Pedido |
Retome o trecho citado sobre Elza Soares e continue-o a partir da última frase apresentada.

Trecho citado |
Voz do milênio, Elza Soares toca em temas que incomodam parte da sociedade brasileira. (Foto: Reprodução/Facebook Oficial)

 

 

Os anos se passaram, Garrincha se fora, vítima de cirrose, mais dois filhos também e mesmo assim Elza Soares, agora considerada uma das maiores cantoras do Brasil e eleita pelo canal de TV britânico BBC a voz do milênio, seguia cantando de tudo, samba, MPB, bossa nova, samba-rock e hip hop. Seguia firme em sua missão de narrar a vida dos negros e em especial da mulher negra. Este é o ponto nevrálgico de A Mulher do Fim do Mundo, o mais novo disco e pasmem, o primeiro de inéditas de sua trajetória. Com a participação de um time de músicos dispostos a pensar a realidade brasileira de uma outra forma, o trabalho, quase que biográfico, mostra uma Elza Soares cansada, mas não o bastante para não notar a violência policial contra homens e mulheres negras, o machismo, homofobia e as vistas grossas feitas por grande parte da sociedade sobre estes assuntos.

Material fornecido |
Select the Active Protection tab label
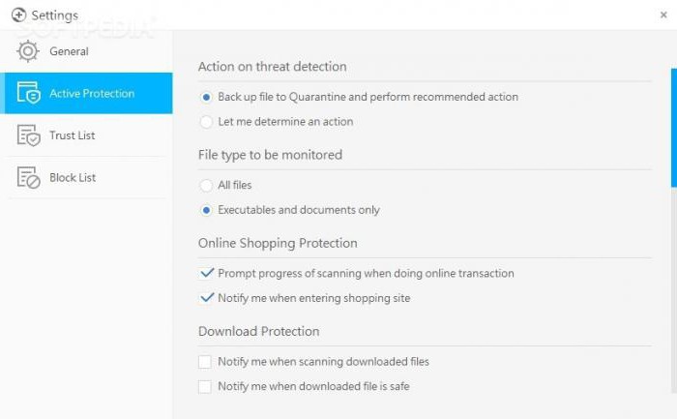 click(93, 94)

Resposta escrita |
 

 

Denso, sem rodeios, A Mulher do Fim do Mundo - que tem direção artística de Celso Sim, revela por meio da voz a determinação e melancolia de Elza e a vontade de abordar temas que parecem incomodar e muito alguns setores da sociedade. Com o conhecido timbre rasgado e amplitudes vocais que arrepiam ela exige seu espaço. “Eu vou cantar, eu quero cantar. Me deixem cantar até o fim.”

 

 

A feroz bateria do produtor e baterista Guilherme Kastrup é a combinação perfeita para as guitarras nervosas de Kiko Dinucci (conhecido também por seu trabalho ao lado de Juçara Marçal no Metá Metá) e Rodrigo Campos; passando pelo baixo de Marcelo Cabral, este que muito lembra os acordes tortos do também baixista Itamar Assumpção, para finalmente desembocar na percussão de Felipe Roseno, dando um tom de brasilidade para o urbano. Samba, rock, rap e eletrônico são distribuídos em 11 faixas feitas sob medida para Elza. Músicos inquietos como José Miguel Wisnik, Cacá Machado, Clima, Douglas Germano e Alice Coutinho participam com letras críticas sobre a realidade da vida urbana na metrópole São Paulo.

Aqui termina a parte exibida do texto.